The most recent development in the Navajo Nation v. Urban Outfitters case came by way of a federal judge in New Mexico clearing the way for the Navajo Nation to seek millions of dollars in its 2012 lawsuit over the retailer’s use of the “Navajo” name in connection with clothing, jewelry, flasks, and other merchandise.
District Judge Bruce Black ruled on a defense asserted by Urban Outfitters on Thursday, holding that the American tribe did not unreasonably delay a trademark infringement lawsuit, despite the Philadelphia-headquartered hipster retailer’s allegations to the contrary. According to court documents filed by Urban Outfitters, the tribe knew or should have known it has been using the “Navajo” name in connection with an array of goods, including necklaces, jackets, underwear, and flasks, for years (think: since 2001, according to Urban). The retailer alleged that it was prejudiced as a result of such delay; thereby, asserting a laches argument.
Note: If proven, laches, an equitable defense available to defendants (Urban Outfitters in the case at hand) in U.S. trademark infringement suits, can bar some or all of the relief requested by the plaintiff (the Navajo Nation). To establish laches, a defendant must prove that: the plaintiff unreasonably delayed in enforcing its rights; and the delay caused prejudice to the defendant.
According to Judge Black, who shot down the retailer’s defense, there was no evidence anyone legally associated with the Navajo Nation knew the retailer used the tribe’s trademarks until June 2011, at which point the tribe sent a cease and desist letter to Urban Outfitters and followed up with the lawsuit.
“We’re happy with the ruling and hope to resolve the matter expeditiously for the benefit of the Navajo people,” Paul Spruhan, an attorney for the tribe, said Friday.
Court documents do not quantify the amount the Navajo Nation could recover if it’s successful in its lawsuit, but it could amount to millions of dollars dating to 2008. On some claims, the tribe wants all the profits generated from the Navajo-themed sales. On others, it wants $1,000 per day per item, or three times the profit generated by marketing and retail of products using the name.
The Navajo Nation initiated litigation against Urban Outfitters in 2012 stemming from the sale of its “Navajo Hipster Panty” and flasks (among other goods including garments, jewelry, purses, etc.), after Navajo Nation Attorney General, Harrison Tsosie, sent a cease and desist letter to the retailer back in October 2011. Urban Outfitters responded by removing the word “Navajo” from all of its products but failed to do so for its affiliate brands, such as Free People, as well for the goods in its catalogues and outlet stores. As a result, the Navajo Nation filed suit, alleging trademark violations and violations of the federal Indian Arts and Crafts Act.
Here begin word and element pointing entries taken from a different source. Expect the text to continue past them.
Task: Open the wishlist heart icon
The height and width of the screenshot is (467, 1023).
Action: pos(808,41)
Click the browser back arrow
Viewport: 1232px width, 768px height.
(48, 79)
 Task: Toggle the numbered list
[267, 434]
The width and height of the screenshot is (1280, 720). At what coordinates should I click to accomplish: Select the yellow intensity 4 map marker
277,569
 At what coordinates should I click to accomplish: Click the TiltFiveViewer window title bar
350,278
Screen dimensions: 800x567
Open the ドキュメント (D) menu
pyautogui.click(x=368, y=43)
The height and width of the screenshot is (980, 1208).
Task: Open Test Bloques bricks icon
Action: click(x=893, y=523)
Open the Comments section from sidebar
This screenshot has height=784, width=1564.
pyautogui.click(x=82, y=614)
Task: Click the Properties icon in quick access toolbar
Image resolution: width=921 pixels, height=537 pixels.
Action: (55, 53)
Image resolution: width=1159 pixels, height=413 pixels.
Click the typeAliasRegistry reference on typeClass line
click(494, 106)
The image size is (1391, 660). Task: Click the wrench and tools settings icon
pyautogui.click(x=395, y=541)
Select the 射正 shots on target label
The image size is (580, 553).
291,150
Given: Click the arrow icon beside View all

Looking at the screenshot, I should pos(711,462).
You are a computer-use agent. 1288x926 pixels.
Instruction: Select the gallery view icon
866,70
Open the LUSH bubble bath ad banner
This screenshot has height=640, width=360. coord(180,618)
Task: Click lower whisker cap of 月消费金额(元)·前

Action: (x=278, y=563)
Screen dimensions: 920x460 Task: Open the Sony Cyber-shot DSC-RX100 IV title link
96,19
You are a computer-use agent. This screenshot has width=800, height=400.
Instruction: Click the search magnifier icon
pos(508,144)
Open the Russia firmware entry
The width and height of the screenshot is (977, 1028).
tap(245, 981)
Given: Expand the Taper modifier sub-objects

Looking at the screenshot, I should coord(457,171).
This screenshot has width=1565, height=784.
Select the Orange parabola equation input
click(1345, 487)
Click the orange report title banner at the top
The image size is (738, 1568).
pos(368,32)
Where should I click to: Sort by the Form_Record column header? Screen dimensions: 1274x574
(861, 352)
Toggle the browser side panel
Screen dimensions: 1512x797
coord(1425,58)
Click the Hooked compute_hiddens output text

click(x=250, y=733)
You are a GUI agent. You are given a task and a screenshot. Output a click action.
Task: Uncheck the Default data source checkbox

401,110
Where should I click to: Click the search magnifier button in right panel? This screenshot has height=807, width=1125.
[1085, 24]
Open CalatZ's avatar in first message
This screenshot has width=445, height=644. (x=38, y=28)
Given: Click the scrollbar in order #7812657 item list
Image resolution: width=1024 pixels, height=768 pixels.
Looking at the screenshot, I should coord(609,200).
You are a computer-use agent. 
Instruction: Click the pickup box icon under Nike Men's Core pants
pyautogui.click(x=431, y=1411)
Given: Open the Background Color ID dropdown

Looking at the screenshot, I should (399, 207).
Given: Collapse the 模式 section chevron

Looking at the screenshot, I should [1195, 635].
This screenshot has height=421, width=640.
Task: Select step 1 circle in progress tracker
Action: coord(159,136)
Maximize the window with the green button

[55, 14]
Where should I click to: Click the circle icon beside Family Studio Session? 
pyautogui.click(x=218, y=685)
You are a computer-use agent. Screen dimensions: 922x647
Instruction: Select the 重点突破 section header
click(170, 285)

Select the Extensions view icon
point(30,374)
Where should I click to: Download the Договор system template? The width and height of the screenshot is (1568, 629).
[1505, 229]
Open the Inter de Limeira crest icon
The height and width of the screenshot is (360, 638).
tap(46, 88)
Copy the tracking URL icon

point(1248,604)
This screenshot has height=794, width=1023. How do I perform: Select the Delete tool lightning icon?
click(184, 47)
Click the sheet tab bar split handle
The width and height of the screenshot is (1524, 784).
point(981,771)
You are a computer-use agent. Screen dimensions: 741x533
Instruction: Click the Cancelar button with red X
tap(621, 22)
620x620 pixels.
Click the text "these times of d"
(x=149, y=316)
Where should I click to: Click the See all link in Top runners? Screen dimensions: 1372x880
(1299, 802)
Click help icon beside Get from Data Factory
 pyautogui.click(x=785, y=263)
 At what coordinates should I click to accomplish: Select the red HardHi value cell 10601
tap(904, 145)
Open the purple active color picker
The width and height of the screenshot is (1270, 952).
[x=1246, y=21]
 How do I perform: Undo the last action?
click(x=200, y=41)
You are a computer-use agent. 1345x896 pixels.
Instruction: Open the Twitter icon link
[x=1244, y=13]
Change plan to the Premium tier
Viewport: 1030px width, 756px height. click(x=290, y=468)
In its complaint, the Navajo Nation, one of the largest tribal governments of all North American tribes, alleged that Urban Outfitters is guilty of trademark infringement and dilution, as the tribe holds an array of registered marks for the word “Navajo.” As for the claim involving the Indian Arts and Crafts Act of 1990, a federal truth-in-advertising law that prohibits misrepresentation in marketing of American Indian products within the U.S. According to the law, it is illegal to offer or display for sale, or sell any art or craft product in a manner that falsely suggests it is Indian produced, an Indian product, or the product of a particular Indian or Indian Tribe. Put simply, you cannot use the name of an Indian tribe on your non-Indian made product or in connection with your non-Indian made product (if that product is even remotely close to one that may be considered an “art” or “craft”), as such usage will falsely suggest to consumers that it was made by American Indians when its not. Far from receiving a slap on the wrist, businesses found to be in violation of the Act may face civil penalties or can be prosecuted and fined up to one million dollars.
In addition to the Indian Arts and Crafts Act of 1990, the Navajo Nation has approximately ten registered trademarks of its name that cover a wide range of products.